Где-то шагов через восемьдесят мы свернули налево и стали подниматься вверх. Затем миновали небольшую пещеру, пол в которой усыпали обглоданные кости, а в каменную стену было вделано большое металлическое кольцо. От кольца, поблескивая, тянулась металлическая цепь; звенья ее казались во мраке каплями расплавленного, но уже остывающего металла.

Туннель снова стал уже, и Дворкин снова пошел впереди. Очень скоро он вдруг резко свернул куда-то за угол, я услышал его невнятное бормотание и сам чуть не налетел на него. Он ползал на четвереньках и левой рукой шарил в темной трещине в скале. Потом я услышал негромкое знакомое карканье, увидел выход из пещеры, куда выводила цепь, и наконец догадался, где мы и что там, на конце цепи.

— Добрый Виксер, — донеслось до меня бормотание Дворкина, — ты не сердись, дальше я не пойду, так что все в порядке, добрый Виксер. Вот тут есть еще кое-что для тебя в подарочек.

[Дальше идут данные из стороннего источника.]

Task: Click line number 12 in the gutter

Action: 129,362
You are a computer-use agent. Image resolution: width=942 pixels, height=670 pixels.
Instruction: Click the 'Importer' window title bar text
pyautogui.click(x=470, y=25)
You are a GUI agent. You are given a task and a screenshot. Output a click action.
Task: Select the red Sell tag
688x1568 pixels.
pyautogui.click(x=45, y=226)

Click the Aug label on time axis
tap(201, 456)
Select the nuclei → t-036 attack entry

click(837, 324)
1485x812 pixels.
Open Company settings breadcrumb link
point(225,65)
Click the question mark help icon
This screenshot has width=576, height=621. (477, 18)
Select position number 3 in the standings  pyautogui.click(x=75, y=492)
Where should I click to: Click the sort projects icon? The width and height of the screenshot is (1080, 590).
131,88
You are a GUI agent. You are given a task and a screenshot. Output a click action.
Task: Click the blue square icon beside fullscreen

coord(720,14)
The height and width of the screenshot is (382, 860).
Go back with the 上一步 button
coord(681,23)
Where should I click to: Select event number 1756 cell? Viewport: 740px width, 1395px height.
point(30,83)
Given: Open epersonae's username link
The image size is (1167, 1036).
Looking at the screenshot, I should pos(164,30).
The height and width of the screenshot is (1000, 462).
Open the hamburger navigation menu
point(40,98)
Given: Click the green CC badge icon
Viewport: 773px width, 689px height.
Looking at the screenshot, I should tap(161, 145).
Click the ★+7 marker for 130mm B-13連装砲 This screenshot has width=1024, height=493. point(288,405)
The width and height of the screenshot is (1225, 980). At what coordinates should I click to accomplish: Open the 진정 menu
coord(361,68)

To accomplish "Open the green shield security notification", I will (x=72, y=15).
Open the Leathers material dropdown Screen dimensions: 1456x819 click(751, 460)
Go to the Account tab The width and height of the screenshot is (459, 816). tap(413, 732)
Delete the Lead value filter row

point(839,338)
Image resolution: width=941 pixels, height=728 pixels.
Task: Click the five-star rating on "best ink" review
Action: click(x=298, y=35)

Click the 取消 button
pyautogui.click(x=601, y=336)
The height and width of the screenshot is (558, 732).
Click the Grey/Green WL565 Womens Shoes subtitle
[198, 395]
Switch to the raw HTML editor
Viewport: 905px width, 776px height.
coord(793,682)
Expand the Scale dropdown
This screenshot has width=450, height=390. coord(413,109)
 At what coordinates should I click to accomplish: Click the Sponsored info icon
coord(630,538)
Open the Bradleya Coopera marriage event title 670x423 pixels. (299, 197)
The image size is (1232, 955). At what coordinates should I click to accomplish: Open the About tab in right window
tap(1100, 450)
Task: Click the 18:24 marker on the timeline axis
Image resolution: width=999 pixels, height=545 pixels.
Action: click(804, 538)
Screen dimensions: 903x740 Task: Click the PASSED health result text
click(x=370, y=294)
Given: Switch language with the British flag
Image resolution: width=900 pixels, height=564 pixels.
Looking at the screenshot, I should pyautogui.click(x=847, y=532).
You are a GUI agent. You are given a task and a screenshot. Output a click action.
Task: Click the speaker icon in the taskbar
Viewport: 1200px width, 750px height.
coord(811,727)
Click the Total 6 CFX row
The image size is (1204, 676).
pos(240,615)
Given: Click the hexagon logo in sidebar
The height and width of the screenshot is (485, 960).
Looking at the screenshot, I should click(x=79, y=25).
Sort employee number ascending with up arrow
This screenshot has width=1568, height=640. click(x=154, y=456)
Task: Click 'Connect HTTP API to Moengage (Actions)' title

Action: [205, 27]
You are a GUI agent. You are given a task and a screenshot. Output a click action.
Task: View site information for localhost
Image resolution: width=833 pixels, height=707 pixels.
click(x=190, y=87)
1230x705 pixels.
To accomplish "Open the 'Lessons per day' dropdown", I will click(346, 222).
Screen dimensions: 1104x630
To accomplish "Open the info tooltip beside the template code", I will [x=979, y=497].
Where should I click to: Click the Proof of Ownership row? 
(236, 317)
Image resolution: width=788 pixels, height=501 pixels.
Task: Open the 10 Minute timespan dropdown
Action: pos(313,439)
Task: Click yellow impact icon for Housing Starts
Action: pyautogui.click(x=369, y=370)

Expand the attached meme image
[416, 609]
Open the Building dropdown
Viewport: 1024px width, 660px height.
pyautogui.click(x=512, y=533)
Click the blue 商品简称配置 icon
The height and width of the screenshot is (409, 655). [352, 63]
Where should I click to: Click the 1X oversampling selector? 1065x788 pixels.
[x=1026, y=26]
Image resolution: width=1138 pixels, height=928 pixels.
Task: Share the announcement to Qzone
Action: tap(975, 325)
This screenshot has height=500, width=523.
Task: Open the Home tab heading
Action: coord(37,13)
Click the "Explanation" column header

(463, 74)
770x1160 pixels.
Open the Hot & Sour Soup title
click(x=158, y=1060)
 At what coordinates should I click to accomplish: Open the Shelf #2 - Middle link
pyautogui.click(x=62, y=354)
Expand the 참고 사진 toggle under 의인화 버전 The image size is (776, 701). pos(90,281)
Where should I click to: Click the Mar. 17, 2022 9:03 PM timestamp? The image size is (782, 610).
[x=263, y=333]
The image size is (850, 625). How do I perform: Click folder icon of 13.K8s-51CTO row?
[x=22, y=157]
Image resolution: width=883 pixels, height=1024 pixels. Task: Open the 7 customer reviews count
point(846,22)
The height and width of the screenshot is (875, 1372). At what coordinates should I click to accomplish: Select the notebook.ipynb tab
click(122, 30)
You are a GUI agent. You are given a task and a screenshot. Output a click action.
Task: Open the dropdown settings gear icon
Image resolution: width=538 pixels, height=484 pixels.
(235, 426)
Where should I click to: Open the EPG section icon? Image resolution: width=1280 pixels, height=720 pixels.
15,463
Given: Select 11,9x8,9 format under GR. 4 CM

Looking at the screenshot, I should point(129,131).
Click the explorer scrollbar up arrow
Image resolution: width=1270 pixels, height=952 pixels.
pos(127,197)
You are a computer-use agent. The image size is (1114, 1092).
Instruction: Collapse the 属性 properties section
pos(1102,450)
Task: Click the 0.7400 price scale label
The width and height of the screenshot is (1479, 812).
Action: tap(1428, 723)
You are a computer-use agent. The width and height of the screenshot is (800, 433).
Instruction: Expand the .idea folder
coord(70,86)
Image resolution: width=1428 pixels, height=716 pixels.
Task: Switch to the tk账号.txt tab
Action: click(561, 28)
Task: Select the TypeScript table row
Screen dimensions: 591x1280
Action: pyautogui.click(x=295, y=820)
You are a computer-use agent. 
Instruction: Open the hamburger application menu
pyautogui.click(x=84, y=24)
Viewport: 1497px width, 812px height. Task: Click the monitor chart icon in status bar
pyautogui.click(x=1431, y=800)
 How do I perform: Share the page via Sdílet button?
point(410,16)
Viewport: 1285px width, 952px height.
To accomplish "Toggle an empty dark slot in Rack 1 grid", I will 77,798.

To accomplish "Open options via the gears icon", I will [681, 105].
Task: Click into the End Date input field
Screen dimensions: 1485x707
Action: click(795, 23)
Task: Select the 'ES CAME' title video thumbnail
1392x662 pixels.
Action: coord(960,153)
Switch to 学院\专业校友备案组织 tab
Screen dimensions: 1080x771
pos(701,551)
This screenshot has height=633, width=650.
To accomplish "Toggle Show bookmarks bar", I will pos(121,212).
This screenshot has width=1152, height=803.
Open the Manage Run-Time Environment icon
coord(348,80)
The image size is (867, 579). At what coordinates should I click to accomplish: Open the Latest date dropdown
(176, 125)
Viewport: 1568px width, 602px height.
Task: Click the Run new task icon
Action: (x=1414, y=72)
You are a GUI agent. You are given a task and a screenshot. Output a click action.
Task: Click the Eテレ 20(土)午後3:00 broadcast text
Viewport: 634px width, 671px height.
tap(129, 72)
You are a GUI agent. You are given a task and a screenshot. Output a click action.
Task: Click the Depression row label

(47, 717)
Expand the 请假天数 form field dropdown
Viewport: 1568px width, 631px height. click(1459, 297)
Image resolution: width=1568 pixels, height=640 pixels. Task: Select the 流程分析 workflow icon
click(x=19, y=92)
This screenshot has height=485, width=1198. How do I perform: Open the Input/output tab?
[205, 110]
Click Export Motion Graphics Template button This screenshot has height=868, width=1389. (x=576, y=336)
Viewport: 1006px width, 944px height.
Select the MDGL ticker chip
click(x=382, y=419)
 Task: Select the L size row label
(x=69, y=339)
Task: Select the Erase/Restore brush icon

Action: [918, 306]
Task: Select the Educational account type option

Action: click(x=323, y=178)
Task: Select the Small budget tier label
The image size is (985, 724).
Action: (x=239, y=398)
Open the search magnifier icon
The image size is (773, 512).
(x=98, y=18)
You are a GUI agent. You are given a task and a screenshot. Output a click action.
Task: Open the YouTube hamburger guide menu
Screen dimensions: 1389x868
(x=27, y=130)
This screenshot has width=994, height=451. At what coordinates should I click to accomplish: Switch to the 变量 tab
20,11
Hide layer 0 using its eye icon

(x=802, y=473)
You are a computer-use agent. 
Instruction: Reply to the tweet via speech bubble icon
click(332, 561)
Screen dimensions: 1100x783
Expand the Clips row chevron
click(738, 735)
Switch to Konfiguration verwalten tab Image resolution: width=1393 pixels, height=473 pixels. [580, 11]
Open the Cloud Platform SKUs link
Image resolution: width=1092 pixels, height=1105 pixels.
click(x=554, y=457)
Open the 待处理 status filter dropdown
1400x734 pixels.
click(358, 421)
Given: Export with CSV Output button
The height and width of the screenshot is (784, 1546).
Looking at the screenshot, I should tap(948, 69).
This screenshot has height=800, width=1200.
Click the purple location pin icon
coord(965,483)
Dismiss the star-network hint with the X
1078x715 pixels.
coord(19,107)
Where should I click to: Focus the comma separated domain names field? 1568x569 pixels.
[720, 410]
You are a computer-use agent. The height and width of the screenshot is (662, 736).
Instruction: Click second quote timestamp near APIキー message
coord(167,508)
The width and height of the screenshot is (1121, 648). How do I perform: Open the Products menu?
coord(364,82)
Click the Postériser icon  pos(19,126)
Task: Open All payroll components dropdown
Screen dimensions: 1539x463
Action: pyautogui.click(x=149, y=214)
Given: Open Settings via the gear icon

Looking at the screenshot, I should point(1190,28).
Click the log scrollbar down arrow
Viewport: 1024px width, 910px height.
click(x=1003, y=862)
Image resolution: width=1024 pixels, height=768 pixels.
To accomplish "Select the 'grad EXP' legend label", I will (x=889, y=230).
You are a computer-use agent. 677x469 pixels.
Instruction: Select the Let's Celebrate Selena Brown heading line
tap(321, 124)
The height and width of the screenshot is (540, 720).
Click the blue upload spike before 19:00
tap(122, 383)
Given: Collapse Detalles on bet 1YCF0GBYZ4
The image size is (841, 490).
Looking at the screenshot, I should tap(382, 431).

Что уж он там достал из трещины в скале и бросил грифону, понятия не имею. Однако пурпурный грифон, к которому я теперь подошел довольно близко, дернул головой, поймал подношение и принялся звучно его пережевывать.

Дворкин с ухмылкой посмотрел на меня:

— Удивлен? — Чем?

— Ты небось думал, что я его боюсь? Что я никогда не сумею с ним подружиться? Ведь это ты посадил его здесь, у выхода, чтобы я не смог выбраться наружу и достигнуть Пути?

— Как ты мог такое подумать?

— А чего тут думать? Я же не дурак.

— Ну ладно, думай, как знаешь, — сказал я. Он похихикал, встал и двинулся дальше.

Я шел за ним и вскоре почувствовал, как пол под ногами снова стал ровным. Потолок над головой поднялся, а сам туннель расширился. Мы подошли к выходу из пещеры. Несколько минут Дворкин постоял там, выделяясь темным силуэтом на фоне более светлого неба и держа перед собой высоко поднятый посох. Снаружи была ночь, и свежий, пахнущий солью и морем воздух выветрил наконец мускусный запах зверя, что стоял у меня в ноздрях.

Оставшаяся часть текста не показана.